Decanter leveraged its standing and relationships in the wine world to provide its readers with a four-day package that had the leading lights of the Port industry showcasing the leading Port locales in an encompassing, breathtaking fashion. First, the level and intensity of executive access was unparalleled. Every single activity in which we participated was led by some combination of Paul Symington, CEO, Symington Family Estates, Nick Heath, Marketing Director, Taylor Fladgate and Yeatman, Adrian Bridge, CEO, Taylor Fladgate and Yeatman, Dominic Symington, Executive Director, Symington Family Estates, and Ana Margarida Morgado, PR Manager, Taylor Fladgate Yeatman. For perspective, Symington Family Estates owns Graham's Port, Cockburn's, Dow's Port, Warre's Port, produces 30% of the world's premium Port, and is the largest vineyard owner in the Douro.

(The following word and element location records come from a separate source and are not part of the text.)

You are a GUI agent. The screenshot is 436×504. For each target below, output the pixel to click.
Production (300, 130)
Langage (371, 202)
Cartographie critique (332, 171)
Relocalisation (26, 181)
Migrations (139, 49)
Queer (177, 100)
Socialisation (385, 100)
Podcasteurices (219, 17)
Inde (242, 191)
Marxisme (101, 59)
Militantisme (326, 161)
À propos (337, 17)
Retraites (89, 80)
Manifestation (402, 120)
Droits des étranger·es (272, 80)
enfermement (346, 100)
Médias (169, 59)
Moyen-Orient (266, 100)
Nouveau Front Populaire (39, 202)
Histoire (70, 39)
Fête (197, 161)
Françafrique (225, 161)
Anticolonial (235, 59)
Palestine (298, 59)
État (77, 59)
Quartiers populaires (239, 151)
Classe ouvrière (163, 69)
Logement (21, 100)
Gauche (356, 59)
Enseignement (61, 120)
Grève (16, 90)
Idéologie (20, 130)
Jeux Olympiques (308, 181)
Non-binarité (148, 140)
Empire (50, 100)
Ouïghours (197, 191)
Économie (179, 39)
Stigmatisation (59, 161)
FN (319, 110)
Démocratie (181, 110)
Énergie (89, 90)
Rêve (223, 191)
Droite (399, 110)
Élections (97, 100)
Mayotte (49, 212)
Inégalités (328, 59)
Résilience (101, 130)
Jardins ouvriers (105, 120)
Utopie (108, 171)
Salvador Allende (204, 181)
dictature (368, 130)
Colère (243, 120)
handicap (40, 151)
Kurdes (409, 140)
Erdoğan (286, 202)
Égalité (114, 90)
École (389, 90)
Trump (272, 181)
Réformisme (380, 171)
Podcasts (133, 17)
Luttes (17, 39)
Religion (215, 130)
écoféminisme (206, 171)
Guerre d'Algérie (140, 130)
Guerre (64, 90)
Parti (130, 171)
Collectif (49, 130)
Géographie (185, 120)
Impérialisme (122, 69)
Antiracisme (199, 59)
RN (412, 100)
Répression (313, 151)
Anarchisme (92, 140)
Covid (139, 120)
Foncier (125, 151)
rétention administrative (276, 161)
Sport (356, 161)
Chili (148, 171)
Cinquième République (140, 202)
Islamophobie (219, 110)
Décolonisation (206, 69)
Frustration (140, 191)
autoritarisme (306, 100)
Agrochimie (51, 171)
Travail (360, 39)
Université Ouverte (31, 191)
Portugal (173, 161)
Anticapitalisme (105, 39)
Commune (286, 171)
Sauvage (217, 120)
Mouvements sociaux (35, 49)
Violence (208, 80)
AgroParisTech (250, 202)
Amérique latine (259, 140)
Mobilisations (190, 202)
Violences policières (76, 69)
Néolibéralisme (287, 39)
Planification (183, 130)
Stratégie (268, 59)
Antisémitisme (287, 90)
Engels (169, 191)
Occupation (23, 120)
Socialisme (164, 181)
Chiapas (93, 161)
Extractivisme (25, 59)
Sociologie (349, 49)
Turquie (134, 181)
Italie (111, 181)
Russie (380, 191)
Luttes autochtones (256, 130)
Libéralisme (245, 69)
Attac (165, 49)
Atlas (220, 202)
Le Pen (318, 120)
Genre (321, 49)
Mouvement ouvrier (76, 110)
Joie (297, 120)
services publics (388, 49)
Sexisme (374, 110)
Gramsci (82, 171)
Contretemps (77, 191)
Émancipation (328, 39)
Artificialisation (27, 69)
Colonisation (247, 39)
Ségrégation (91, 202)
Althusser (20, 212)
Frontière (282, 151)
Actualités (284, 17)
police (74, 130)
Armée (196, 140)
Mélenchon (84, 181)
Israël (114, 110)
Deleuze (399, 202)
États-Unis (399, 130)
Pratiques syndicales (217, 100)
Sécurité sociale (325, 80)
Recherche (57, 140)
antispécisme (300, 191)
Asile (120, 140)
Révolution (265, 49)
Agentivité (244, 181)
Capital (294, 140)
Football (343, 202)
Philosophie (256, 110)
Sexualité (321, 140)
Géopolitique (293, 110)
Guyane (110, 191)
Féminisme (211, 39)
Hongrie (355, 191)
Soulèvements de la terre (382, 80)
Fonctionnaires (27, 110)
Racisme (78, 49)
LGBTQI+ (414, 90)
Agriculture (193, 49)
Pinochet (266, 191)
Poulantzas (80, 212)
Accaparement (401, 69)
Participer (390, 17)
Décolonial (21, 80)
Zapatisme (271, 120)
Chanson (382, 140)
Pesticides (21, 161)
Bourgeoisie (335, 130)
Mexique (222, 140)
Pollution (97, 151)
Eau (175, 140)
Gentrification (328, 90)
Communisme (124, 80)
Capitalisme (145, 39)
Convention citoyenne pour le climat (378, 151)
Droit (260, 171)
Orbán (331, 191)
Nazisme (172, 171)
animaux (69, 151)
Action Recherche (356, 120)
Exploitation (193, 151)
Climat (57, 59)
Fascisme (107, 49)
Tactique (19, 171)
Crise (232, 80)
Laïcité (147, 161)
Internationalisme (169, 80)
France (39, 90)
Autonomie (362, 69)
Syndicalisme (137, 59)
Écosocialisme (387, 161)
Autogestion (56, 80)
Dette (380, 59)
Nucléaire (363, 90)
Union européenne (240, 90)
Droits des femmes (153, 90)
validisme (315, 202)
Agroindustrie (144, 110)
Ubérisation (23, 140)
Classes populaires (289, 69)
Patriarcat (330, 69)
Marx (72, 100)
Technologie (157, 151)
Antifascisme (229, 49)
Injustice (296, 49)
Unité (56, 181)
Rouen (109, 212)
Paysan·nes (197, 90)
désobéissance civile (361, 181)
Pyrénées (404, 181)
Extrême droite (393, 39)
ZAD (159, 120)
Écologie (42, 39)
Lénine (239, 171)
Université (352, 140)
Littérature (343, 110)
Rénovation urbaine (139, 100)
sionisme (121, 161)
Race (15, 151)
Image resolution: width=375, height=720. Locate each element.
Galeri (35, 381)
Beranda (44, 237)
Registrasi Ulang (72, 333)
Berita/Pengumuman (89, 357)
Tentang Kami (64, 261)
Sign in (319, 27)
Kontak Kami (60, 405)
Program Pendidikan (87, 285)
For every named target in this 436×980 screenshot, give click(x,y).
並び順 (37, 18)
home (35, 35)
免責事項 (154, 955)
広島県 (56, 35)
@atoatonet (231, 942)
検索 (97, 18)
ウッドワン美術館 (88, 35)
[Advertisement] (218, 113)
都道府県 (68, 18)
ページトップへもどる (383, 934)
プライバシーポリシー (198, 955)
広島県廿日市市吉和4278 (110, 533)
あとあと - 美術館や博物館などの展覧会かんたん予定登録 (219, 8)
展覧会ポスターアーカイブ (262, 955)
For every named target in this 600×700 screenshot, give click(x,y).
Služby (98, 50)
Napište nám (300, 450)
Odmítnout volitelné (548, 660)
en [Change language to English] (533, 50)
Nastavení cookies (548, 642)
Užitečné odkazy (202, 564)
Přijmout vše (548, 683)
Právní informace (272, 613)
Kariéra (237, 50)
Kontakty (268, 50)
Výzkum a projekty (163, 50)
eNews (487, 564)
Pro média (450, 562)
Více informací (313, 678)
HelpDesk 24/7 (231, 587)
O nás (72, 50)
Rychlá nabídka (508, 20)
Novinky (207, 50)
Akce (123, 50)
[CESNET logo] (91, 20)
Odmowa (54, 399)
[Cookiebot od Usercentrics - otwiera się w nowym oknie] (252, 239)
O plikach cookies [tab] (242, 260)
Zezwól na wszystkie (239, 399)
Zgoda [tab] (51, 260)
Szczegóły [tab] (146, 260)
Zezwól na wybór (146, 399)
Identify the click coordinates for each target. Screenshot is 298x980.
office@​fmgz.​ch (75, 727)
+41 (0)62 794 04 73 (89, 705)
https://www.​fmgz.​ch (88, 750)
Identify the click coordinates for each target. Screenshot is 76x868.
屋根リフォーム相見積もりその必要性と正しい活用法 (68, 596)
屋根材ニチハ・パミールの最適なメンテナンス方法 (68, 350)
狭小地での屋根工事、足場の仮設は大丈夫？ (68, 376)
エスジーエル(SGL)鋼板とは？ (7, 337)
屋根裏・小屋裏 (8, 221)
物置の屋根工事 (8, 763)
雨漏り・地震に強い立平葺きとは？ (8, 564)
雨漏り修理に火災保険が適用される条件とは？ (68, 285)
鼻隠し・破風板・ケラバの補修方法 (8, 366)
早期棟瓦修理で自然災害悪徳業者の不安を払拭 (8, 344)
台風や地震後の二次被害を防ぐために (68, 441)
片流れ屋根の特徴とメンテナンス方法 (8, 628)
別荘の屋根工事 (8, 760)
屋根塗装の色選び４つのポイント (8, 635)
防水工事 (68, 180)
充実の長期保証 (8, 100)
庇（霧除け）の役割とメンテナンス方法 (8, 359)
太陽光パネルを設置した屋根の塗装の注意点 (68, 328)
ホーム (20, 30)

This "extreme access" began with an aperitif on the terrace and a private lunch in a private dining room (Both locales affording spectacular views of the the Douro and Porto) at the Yeatman Hotel, both hosted by its dapper Managing Director, Adrian Bridge. The Decanter team was comprised of 11 readers, Sarah Kemp, Decanter Publishing Director, and Emma Franc, Decanter Events Manager and this was our kickoff meeting. A glorious start to what would turn out to be a glorious weekend. Adrian's welcome was very warm and he stayed with us for the duration, a practice to which we became accustomed over the four days.
This was only the beginning, however. Both Paul Symington and Nick Heath took us on a tour of the Factory House and then hosted us for dinner in this fabulous historical structure. And this level of executive attention and care continued until Dominic Symington deposited us into the buses that would take us from Graham's Quinto dos Malvedos to the airport at Porto on Sunday evening for our trip back to London. And every day was chock full of activities.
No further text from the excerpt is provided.